A company that’s big enough to have an HR department and will have salary range groups that are more or less set in stone. The key concept here is “pay parity”: companies want to keep people who offer similar levels of value within the organization at roughly the same pay levels. Failure to do so can cause resentment when one employee finds out that he or she is not getting paid the same as another employee doing the same job. It can cause lower-paid employees to demand the salary of a higher-paid employee, even if he or she is the exception to the rule. It can even lead to discrimination lawsuits. So for companies, pay parity is important.

Let’s say that there is a mutual interest between you and a company, and they want to join them. With respect to your current salary and their range, there are three main possibilities:

  • Your salary is below their range. In all likelihood, they will bump you up to within the range. They may offer you a salary near the bottom of their range (still a bump up from where you currently are) or even well into the range if they feel what you bring to the table is comparable to that of the average chemical engineer in the company. Of course, they may even do better than that if competing offers are on the table, etc.
  • Your salary is in their range. They will keep you in the range, likely giving you a bit of a bump up within the range if doing so maintains pay parity.
  • Your salary is above their range. This is the toughest case. The company may consider you for a higher-level job (“senior chemical engineer”) if they want to bring you on. There are also many other ways to make things work out, however, so there’s no need to despair. This is where a good recruiter can be of great benefit in the negotiating process.

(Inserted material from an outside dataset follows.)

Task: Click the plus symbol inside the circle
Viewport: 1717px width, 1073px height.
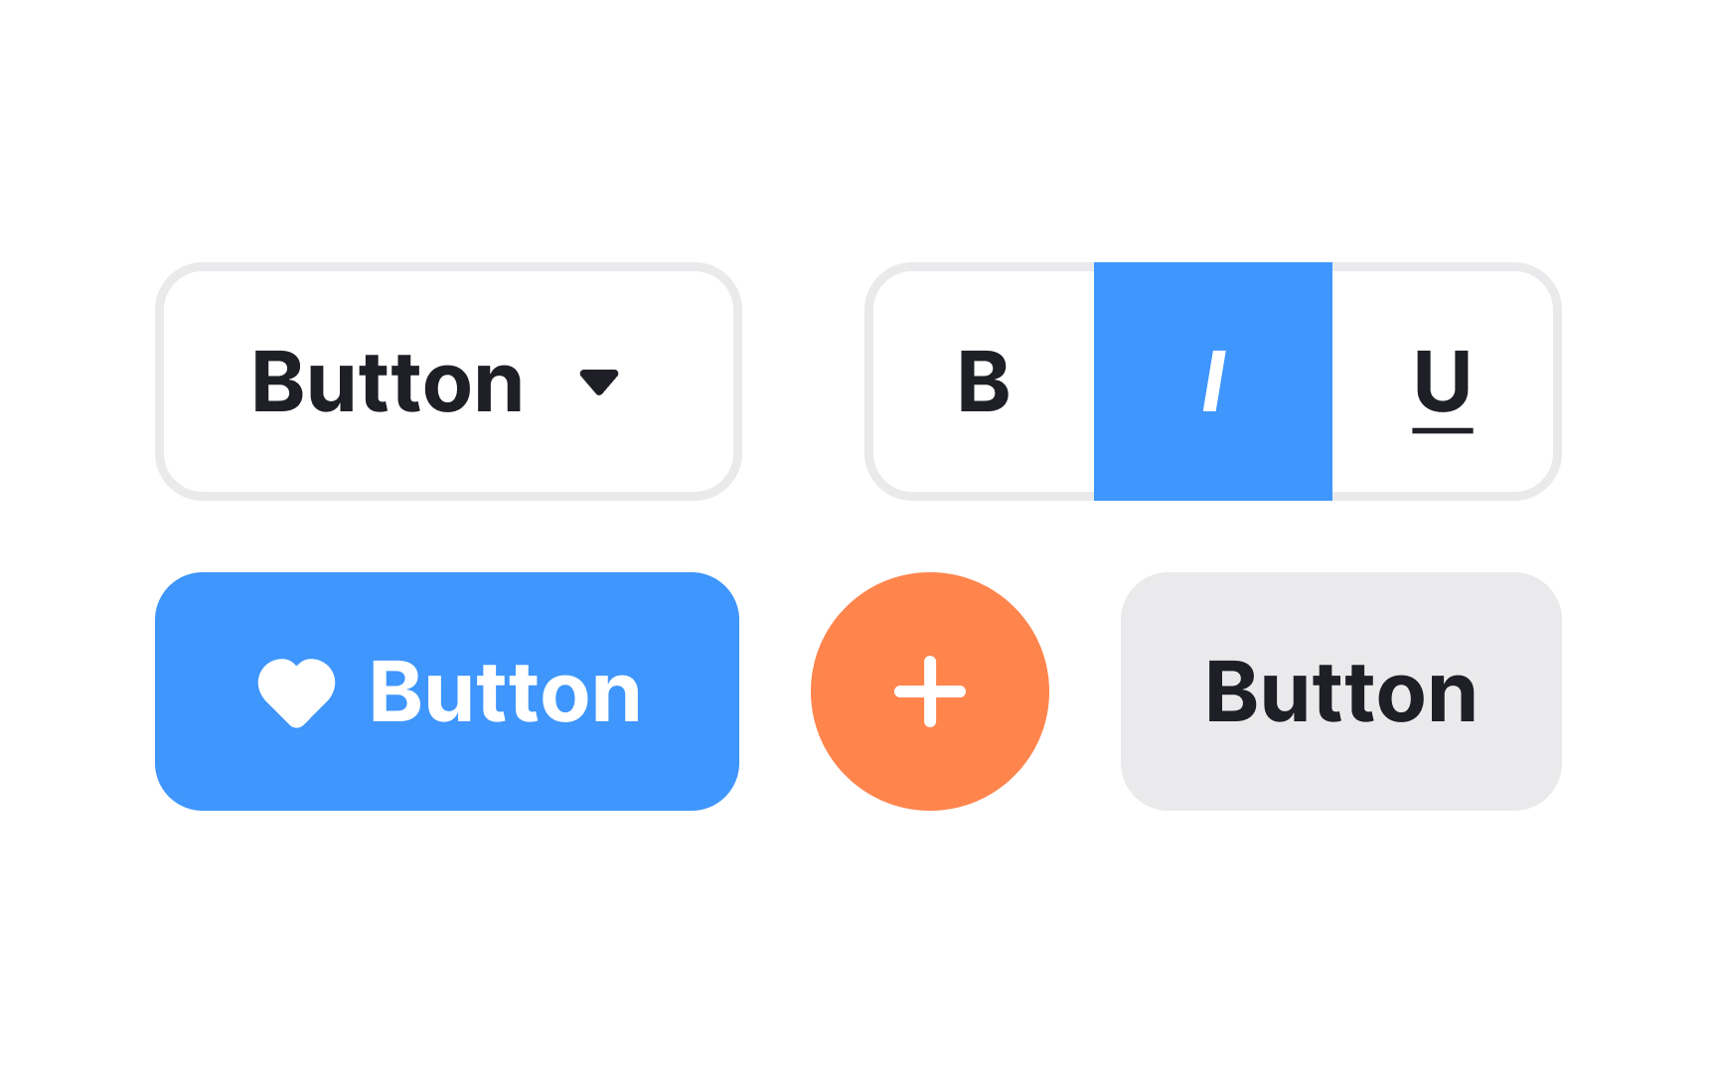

And I believe I have answered the third question in the process of answering the first two. The above example demonstrates why revealing your salary doesn’t hurt you in salary negotiations in the vast majority of cases. In order to maintain pay parity, a large company will not simply low ball you and pay you a lot less than others at your level. On many occasions, we have seen companies give candidates a significant jump in salary in order to keep them within their set pay ranges.

I hope the above clears up why companies want to know your salary history. It’s one more reason why you can feel at ease when you provide frank and accurate information about your salary history and needs to your recruiter.